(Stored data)
# # # #

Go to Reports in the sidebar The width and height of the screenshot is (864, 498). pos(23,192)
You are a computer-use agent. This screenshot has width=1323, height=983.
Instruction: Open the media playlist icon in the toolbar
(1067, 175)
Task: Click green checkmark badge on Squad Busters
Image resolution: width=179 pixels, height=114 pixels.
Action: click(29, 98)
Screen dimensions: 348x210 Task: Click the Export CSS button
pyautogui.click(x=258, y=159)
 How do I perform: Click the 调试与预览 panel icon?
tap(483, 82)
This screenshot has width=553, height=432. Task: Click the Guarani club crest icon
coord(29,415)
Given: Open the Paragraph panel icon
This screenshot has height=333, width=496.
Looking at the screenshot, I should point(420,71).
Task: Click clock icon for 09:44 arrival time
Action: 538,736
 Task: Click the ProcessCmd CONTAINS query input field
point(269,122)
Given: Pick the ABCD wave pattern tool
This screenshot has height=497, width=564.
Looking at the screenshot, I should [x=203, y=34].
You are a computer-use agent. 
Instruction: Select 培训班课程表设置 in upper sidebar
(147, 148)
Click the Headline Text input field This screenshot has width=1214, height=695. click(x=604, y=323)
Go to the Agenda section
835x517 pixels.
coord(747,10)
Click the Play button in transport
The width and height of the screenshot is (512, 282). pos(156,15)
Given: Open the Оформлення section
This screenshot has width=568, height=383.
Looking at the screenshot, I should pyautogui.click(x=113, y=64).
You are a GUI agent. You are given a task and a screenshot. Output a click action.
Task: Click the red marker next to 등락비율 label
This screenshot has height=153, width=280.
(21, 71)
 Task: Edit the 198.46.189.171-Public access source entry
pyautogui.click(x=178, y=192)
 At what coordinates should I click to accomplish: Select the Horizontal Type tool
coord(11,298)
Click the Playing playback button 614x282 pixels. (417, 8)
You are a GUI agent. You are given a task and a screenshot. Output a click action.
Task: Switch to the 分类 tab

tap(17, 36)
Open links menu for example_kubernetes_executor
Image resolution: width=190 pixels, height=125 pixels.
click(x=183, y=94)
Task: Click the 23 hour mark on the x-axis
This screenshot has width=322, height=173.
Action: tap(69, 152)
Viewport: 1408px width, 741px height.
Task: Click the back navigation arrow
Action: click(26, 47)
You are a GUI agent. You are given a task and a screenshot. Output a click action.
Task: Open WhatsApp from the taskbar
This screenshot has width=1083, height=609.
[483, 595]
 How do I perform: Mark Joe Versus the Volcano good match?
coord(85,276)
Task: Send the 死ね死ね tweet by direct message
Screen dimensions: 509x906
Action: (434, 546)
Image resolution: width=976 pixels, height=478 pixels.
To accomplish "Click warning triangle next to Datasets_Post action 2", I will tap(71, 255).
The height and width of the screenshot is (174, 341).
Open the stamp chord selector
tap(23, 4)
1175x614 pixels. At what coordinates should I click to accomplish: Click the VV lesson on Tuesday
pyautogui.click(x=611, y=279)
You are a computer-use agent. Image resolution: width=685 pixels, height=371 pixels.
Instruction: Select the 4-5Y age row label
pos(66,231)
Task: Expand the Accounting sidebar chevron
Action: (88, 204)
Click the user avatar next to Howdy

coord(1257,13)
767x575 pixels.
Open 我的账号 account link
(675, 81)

# # # #

◆ **Task description**
Please return the span of lines above that opens with the one containing "Screen dimensions: 509x906" and closes with the final line, both included, exactly as written and nothing more.

◆ **Answer for this exercise**
Screen dimensions: 509x906
Action: (434, 546)
Image resolution: width=976 pixels, height=478 pixels.
To accomplish "Click warning triangle next to Datasets_Post action 2", I will tap(71, 255).
The height and width of the screenshot is (174, 341).
Open the stamp chord selector
tap(23, 4)
1175x614 pixels. At what coordinates should I click to accomplish: Click the VV lesson on Tuesday
pyautogui.click(x=611, y=279)
You are a computer-use agent. Image resolution: width=685 pixels, height=371 pixels.
Instruction: Select the 4-5Y age row label
pos(66,231)
Task: Expand the Accounting sidebar chevron
Action: (88, 204)
Click the user avatar next to Howdy

coord(1257,13)
767x575 pixels.
Open 我的账号 account link
(675, 81)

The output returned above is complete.